A sessão MI 25/26 dedicada ao tema “O que há de novo em… Doença vascular cerebral”, contou com a participação de Tiago Gregório, que apresentou as mais recentes atualizações nas recomendações internacionais para o tratamento do acidente vascular cerebral (AVC) isquémico.
O especialista destacou a relevância do tema, sublinhando o impacto significativo do AVC na mortalidade e morbilidade a nível global. “O tema que apresentei foi a atualização das guidelines da American Heart Association para o tratamento do AVC isquémico. A importância deste tema reside no facto de o AVC ser uma das principais causas de morte e morbilidade a nível mundial, permitindo esta sessão explicar o atual estado da arte para a prestação dos melhores cuidados de saúde possíveis a estes doentes, minorando assim, dentro do possível, o impacto desta doença”, referiu.
A sessão incidiu sobre vários pontos-chave fundamentais para a prática clínica, incluindo a abordagem pré-hospitalar e a orientação do doente com suspeita de AVC, as opções farmacológicas para trombólise, a seleção de doentes para tratamento de reperfusão em janela tardia, a gestão da pressão arterial após terapêutica de reperfusão e o papel da trombectomia em doentes com enfarte cerebral extenso. Estes temas refletem a evolução contínua das estratégias terapêuticas e organizacionais na abordagem do AVC isquémico.

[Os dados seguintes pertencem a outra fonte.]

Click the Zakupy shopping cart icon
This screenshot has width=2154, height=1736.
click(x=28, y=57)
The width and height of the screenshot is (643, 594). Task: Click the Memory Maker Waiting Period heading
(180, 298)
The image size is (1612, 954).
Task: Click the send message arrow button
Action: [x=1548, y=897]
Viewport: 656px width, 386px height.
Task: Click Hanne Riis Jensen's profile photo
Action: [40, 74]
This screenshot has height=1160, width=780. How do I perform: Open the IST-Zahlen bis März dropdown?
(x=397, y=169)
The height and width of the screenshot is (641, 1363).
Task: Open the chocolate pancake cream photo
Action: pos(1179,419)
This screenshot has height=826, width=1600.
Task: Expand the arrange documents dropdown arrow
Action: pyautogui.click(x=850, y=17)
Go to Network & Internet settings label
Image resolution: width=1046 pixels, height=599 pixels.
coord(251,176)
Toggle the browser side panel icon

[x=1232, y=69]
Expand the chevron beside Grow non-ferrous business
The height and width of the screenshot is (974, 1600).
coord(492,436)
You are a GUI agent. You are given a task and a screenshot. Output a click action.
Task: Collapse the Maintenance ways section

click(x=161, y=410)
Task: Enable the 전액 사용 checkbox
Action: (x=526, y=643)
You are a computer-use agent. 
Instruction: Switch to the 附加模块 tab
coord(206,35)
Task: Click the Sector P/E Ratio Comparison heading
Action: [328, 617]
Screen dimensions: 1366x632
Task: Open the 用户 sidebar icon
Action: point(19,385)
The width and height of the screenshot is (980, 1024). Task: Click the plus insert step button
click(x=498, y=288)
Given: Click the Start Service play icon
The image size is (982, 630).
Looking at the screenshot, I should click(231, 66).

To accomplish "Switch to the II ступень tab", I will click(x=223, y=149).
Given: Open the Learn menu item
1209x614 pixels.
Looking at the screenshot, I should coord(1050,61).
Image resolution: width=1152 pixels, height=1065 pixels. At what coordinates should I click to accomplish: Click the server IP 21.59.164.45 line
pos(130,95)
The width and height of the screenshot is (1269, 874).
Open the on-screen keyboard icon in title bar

Relativamente ao 32.º CNMI, Tiago Gregório destacou a importância do congresso enquanto espaço privilegiado de partilha de conhecimento e de reforço da interdisciplinaridade. “O Congresso Nacional de Medicina Interna é um momento único de congregação e partilha de experiência e conhecimento por parte dos internistas. Esta partilha acentua a interdisciplinaridade do doente e das doenças, afirmando a importância da Medicina Interna no panorama do Serviço Nacional de Saúde. Em situações de falta de recursos, a eficiência é chave para cuidados médicos de qualidade e a Medicina Interna oferece uma resposta a essa problemática”, afirmou.
As expectativas para o congresso centraram-se na dimensão científica e no convívio entre pares. “Convívio, partilha de experiência e conhecimento e afirmação da Medicina Interna no panorama nacional”, concluiu.